----- DATA FOR PROCESSING -----

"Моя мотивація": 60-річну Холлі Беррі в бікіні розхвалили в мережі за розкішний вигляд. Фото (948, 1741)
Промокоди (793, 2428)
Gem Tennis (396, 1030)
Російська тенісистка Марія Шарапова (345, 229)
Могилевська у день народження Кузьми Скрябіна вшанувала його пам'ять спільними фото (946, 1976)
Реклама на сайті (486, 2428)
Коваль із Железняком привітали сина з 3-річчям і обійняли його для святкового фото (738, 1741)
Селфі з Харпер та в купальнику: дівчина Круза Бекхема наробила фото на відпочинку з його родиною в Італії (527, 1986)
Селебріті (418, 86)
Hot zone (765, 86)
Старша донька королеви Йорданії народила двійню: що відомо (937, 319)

-----

- DIRECTIONS FOR THIS TASK
From the line containing "Коваль із Железняком" through the last line of the entries above, print every line exactly, including both ends, and nothing else.

- FINAL ANSWER
Коваль із Железняком привітали сина з 3-річчям і обійняли його для святкового фото (738, 1741)
Селфі з Харпер та в купальнику: дівчина Круза Бекхема наробила фото на відпочинку з його родиною в Італії (527, 1986)
Селебріті (418, 86)
Hot zone (765, 86)
Старша донька королеви Йорданії народила двійню: що відомо (937, 319)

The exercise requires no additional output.